§ **Assignment**
Search the entries below. Return every line that has "exercise" in it.

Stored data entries
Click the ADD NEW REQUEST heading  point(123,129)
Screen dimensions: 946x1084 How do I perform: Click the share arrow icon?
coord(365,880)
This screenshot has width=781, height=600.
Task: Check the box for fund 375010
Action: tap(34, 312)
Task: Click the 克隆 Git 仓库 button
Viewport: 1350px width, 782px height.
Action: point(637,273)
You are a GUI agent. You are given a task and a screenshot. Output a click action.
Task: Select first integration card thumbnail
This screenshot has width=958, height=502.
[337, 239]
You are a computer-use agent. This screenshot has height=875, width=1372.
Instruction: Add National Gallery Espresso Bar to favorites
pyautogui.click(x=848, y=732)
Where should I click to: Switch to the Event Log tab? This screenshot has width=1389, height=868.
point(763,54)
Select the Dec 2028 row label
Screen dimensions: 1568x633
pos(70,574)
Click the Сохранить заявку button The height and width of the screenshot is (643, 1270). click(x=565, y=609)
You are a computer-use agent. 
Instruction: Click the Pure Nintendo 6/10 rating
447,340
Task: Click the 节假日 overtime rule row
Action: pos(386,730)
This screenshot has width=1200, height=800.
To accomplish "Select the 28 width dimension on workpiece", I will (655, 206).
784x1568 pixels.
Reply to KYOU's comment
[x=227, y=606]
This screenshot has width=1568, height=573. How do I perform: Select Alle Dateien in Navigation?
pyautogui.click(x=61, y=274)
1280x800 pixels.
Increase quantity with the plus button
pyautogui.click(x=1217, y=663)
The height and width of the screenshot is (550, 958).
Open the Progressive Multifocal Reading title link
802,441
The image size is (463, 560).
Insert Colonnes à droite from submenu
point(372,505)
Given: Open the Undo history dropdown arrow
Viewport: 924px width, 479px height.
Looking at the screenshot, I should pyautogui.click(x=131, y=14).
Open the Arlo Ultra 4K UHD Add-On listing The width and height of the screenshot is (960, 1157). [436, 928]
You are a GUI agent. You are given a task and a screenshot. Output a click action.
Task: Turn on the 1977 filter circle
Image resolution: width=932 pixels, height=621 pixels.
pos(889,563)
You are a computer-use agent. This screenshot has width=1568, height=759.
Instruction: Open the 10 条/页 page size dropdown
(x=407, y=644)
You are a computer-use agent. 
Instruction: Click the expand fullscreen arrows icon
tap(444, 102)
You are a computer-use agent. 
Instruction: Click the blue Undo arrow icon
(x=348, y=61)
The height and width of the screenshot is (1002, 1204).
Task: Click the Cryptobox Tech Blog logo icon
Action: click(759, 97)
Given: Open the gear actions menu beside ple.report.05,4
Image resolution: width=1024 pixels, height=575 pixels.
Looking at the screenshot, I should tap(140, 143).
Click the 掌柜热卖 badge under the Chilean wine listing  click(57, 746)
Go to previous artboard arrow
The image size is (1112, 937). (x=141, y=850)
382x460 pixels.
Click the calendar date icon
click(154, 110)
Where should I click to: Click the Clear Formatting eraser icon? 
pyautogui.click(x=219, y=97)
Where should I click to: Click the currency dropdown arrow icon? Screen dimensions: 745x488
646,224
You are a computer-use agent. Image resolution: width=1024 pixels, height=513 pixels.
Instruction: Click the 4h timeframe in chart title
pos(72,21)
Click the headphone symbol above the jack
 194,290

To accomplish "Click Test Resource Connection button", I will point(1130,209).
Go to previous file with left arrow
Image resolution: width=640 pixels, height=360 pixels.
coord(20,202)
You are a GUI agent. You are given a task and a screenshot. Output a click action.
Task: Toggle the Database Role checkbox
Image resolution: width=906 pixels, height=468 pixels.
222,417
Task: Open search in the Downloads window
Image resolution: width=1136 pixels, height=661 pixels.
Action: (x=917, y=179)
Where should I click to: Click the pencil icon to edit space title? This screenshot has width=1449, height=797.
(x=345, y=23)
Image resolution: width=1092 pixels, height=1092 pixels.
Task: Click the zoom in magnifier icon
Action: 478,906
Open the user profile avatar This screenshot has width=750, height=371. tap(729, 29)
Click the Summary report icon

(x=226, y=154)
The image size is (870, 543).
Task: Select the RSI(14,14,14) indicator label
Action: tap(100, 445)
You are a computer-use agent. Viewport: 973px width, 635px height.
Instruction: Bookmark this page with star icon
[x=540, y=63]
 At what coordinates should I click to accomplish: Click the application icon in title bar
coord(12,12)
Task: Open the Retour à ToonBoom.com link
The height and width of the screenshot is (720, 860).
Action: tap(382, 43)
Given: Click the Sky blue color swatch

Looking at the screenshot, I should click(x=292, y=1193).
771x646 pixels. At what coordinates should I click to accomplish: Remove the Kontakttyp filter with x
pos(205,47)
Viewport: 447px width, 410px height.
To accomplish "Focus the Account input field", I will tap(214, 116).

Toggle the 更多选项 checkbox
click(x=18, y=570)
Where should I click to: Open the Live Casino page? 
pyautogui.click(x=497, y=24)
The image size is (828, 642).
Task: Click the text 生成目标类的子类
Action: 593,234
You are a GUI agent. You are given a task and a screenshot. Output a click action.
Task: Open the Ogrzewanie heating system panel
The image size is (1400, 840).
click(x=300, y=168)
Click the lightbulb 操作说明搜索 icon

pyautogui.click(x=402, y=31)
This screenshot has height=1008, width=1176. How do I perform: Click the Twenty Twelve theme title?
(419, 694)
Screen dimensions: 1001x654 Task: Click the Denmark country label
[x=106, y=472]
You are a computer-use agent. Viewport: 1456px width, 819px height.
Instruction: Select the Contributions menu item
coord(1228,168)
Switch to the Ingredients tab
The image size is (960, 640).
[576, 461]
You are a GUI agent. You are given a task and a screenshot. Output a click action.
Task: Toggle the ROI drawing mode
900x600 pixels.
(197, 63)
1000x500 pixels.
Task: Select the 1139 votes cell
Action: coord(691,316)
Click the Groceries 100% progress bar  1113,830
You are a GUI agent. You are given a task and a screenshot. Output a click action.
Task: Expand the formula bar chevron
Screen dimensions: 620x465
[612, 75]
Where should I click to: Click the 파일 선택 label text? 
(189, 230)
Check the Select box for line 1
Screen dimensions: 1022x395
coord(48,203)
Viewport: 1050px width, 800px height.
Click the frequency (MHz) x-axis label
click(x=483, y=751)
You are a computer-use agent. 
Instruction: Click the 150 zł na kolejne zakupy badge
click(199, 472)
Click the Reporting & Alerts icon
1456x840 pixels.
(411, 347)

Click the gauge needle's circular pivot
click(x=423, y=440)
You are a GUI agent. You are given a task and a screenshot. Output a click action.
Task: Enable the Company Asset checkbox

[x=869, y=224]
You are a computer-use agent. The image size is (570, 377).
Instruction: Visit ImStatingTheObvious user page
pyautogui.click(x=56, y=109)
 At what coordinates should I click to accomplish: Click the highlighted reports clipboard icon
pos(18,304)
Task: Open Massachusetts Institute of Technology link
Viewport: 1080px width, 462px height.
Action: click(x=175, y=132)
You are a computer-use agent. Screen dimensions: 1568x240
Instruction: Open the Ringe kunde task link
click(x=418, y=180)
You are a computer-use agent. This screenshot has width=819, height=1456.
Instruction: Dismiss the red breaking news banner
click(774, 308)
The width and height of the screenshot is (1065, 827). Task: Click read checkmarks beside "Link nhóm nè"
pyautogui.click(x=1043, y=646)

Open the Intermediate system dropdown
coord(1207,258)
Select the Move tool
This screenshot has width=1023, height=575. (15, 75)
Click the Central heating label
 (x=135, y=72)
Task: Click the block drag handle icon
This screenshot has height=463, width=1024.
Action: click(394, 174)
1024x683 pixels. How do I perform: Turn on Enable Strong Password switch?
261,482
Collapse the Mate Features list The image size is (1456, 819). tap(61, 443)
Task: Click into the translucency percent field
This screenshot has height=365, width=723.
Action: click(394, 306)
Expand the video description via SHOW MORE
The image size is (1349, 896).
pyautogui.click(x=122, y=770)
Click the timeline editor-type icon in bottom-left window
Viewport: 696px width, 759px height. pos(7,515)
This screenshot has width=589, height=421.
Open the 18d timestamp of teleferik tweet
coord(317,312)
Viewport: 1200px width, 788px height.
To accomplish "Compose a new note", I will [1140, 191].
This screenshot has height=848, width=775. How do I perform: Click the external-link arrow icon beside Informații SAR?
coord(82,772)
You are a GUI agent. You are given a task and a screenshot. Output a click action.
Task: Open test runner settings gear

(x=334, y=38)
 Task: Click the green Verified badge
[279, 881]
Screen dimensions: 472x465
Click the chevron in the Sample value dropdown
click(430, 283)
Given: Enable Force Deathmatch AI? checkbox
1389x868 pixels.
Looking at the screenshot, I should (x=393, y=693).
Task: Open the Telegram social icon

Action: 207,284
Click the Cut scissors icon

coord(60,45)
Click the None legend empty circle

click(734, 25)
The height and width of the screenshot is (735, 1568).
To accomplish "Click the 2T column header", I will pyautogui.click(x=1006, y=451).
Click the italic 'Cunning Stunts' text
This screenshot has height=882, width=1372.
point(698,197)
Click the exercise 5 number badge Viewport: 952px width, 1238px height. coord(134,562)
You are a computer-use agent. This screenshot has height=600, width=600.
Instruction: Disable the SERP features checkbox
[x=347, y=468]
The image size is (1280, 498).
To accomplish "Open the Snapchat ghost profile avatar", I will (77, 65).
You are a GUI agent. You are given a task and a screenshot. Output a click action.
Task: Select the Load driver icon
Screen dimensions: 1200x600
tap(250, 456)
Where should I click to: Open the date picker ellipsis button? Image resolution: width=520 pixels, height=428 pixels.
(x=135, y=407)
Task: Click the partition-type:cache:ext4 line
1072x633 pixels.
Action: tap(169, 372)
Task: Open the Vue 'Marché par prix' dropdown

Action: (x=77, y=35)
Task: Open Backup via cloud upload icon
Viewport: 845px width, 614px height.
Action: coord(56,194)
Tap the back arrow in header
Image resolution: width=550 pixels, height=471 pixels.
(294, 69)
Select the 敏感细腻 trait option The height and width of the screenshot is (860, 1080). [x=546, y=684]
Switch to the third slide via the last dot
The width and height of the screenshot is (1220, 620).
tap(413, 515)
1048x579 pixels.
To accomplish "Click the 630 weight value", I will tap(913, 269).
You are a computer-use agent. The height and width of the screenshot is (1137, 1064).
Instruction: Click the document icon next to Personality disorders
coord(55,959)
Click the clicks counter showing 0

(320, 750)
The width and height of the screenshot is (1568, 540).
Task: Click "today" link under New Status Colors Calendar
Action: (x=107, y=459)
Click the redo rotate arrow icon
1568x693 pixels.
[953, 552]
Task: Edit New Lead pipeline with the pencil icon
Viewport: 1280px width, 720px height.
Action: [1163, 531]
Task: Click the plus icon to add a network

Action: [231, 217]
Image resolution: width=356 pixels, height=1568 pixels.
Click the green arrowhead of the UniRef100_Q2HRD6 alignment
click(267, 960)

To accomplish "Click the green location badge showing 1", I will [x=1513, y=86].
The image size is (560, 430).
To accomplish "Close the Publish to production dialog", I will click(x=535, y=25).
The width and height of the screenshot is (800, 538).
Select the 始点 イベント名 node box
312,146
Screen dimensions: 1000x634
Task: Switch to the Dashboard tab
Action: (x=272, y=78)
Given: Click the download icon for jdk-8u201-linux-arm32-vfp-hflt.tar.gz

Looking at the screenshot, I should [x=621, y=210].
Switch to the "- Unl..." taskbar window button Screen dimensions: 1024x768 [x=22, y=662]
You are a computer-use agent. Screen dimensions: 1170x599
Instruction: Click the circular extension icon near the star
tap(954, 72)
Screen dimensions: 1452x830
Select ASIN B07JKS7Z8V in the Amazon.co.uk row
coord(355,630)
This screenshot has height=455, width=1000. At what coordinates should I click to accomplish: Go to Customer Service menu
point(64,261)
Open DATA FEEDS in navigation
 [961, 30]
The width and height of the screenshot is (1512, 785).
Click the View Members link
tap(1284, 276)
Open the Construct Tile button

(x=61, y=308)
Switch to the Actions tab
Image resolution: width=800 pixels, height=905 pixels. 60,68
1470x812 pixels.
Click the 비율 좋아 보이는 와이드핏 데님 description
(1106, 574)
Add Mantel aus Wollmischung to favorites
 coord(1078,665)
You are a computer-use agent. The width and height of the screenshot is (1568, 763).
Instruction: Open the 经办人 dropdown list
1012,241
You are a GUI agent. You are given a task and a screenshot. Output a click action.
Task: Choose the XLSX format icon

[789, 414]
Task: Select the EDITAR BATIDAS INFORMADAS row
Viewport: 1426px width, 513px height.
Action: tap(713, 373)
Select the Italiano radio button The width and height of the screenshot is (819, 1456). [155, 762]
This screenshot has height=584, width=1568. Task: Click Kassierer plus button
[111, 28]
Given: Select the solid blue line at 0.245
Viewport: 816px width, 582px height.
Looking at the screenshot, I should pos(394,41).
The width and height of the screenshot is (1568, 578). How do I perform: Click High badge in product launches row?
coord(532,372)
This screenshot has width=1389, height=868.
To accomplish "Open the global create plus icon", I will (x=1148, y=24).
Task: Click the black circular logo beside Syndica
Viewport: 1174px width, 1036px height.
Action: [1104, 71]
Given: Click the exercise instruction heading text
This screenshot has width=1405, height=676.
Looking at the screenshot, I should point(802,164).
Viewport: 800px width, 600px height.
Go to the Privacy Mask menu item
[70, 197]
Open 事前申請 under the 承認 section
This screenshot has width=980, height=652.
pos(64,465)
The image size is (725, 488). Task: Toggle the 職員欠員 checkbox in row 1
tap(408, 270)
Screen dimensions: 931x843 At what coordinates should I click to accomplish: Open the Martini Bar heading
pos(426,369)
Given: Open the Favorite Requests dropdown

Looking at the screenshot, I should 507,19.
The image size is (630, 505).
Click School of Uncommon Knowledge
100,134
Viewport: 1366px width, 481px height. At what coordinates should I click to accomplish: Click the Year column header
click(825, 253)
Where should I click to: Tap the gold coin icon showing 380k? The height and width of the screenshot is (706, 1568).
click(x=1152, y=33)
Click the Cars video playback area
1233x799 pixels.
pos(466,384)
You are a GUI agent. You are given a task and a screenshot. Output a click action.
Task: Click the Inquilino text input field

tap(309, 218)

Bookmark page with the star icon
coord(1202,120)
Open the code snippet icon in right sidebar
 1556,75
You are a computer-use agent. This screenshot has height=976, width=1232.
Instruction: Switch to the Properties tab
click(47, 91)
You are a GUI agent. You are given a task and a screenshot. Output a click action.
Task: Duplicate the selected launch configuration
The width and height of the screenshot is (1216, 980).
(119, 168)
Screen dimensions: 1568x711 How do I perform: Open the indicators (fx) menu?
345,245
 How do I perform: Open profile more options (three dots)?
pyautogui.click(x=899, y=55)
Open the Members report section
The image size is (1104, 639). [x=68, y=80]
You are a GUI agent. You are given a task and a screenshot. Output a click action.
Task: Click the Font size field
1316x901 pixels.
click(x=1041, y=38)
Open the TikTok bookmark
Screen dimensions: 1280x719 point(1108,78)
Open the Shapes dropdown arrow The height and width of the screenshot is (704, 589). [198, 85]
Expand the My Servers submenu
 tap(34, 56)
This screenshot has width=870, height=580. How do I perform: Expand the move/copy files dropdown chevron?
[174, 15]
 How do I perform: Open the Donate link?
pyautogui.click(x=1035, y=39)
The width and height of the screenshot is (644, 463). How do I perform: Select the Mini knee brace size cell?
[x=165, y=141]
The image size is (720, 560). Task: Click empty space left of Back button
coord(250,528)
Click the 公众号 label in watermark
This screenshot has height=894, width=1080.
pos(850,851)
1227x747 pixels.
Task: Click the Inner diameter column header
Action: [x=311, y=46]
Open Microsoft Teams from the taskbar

§ **Answer section**
Click the exercise 5 number badge Viewport: 952px width, 1238px height. coord(134,562)
Given: Click the exercise instruction heading text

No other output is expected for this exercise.